From: Norman Siebrasse <norman.siebrasse@gmail.com>
To: Jason W Neyers <jneyers@uwo.ca>
CC: obligations <obligations@uwo.ca>
Date: 24/11/2022 14:52:37 UTC
Subject: Re: ODG: Account of Profits in the SCC

The basic issue in Nova v Dow is how to define "profits" in an accounting of profits remedy, in the patent context. In my view, the majority SCC decision is a complete train wreck and the dissent of Côté J was excellent. 

The brief facts are that Dow had a patent on plastic film (eg chocolate bar wrappers). Nova was a competitor that made infringing film. (Liability was not at issue in this decision, only remedy.) Dow was awarded an accounting of Nova’s profits. The major input to the infringing film is ethylene, an unpatented bulk commodity. Nova had a very efficient process for making ethylene, so it could manufacture at far below market price. Nova’s accounting profit (revenue less its actual cost) on the infringing film was $600m. On the facts, if it had not infringed, Nova would have used its ethylene to make commodity grade “pail and crate” plastic. Because of its low cost ethylene, it would have made $300m in profit in the pail and crate market.

Prior to the FCA decision in Dow v Nova, the (emerging) law in the Federal Court was that the profit to be disgorged is the profit caused by the infringement, using “but for” causation. So, in this case, the actual profit from the infringement is $600m, the profit that would have been made but for the infringement is $300m, and the profit to be disgorged would be the difference, namely $300m.

The FCA in Dow v Nova used a different approach, comparing the actual profit with the profit that would have been made using the best non-infringing alternative (NIA). So the key question is how to define the NIA. In my view, the best non-infringing alternative is simply what the infringer would in fact have done but for the infringement. In other words, there is no difference between the NIA analysis and but for causation. This is really the underlying issue - is the "non-infringing alternative:" approach (1) simply a reflection of "but for" causation (my view), or (2) is it something else, and if so, what?

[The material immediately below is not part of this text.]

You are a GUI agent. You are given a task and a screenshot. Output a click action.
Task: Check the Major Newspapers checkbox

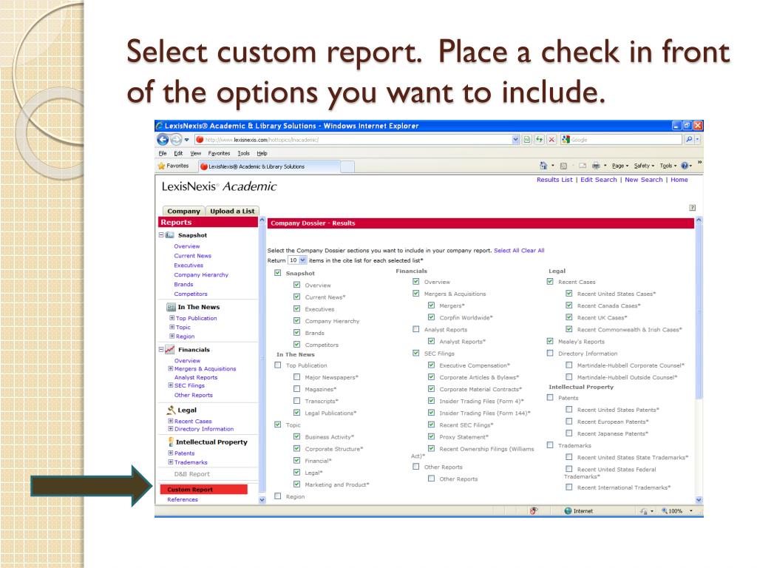pyautogui.click(x=297, y=377)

The FCA in Dow v Nova rejected (1) and held that on the facts that there was no NIA, and consequently, Nova was liable to account for the entire $600m actual profit. The SCC majority affirmed. So, on the facts, but for causation was rejected. 

If the NIA is not simply a reflection of but for causation, what is it? Neither the FCA nor the SCC answered this question. The SCC majority said (a) it is a matter of fact and (b) there was a concession, so there is no reason to intervene..Côté J made two good points in response. Re (a), surely it can't just be an unprincipled and essentially arbitrary matter of fact - there must be some guiding principle, and if so, we need to know what it is. To illustrate how uncertain it is, the majority indicated that even the pail and crate market might count as an NIA if the TJ made a finding to that effect. Re (b) she has a good discussion of why the concession wasn't really a concession to that effect. But nonetheless, the point remains that the majority treated it as a concession, and that is why it was able to avoid applying a clear principle on the facts. 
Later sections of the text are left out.